Thermally, Electrically Conductive Adhesive to Control Heat in PCBs
Study illustrates the complexity of achieving optimum thermal and electrical performance with any circuit, especially at higher frequencies.
Materials Tech


Authored By:

John Coonrod
Rogers Corporation Advanced Circuit Materials Division


Thermal management is a critical element in the design and manufacturing of printed circuit boards (PCBs) for a wide range of applications. Quite simply, heat can be destructive.

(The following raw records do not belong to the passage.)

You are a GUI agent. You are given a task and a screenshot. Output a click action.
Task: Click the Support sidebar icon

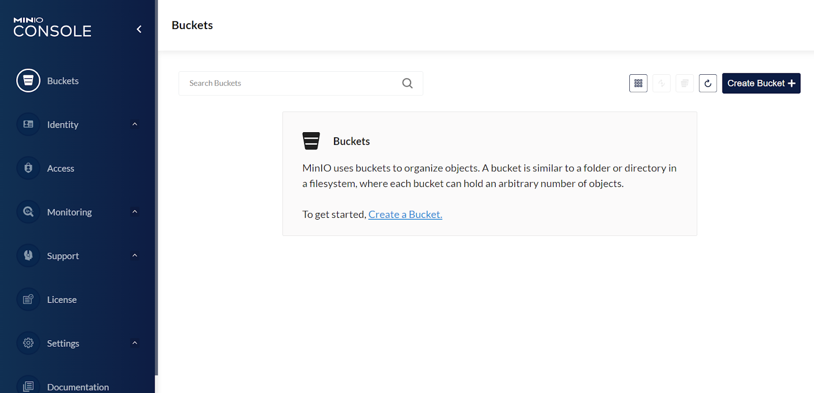pyautogui.click(x=28, y=256)
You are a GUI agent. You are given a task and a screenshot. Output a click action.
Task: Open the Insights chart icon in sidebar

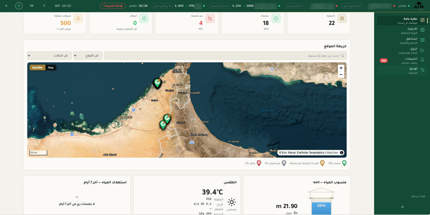[x=422, y=50]
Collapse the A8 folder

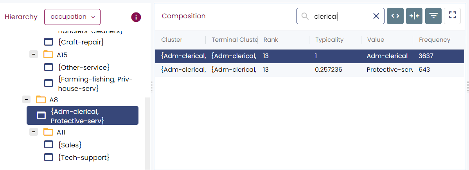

The more effectively that heat is dissipated from a PCB, the better the opportunity for a long, reliable operating lifetime for that PCB. Attaching a heat sink to the PCB can be an important step in the thermal management process, and several methods are available for attachment, including sweat soldering, fusion bonding, mechanical press fit, and the use of thermally conductive adhesive.

Each approach has strengths and weaknesses, although the use of thermally conductive adhesive may be the simplest procedure. A number of studies performed with Thermally and Electrically Conductive Adhesive (TECA) materials may help to shed some light on the benefits of using such thermally conductive adhesives, and these studies will be reviewed in three segments: fabrication techniques and testing, thermal performance, and electrical performance.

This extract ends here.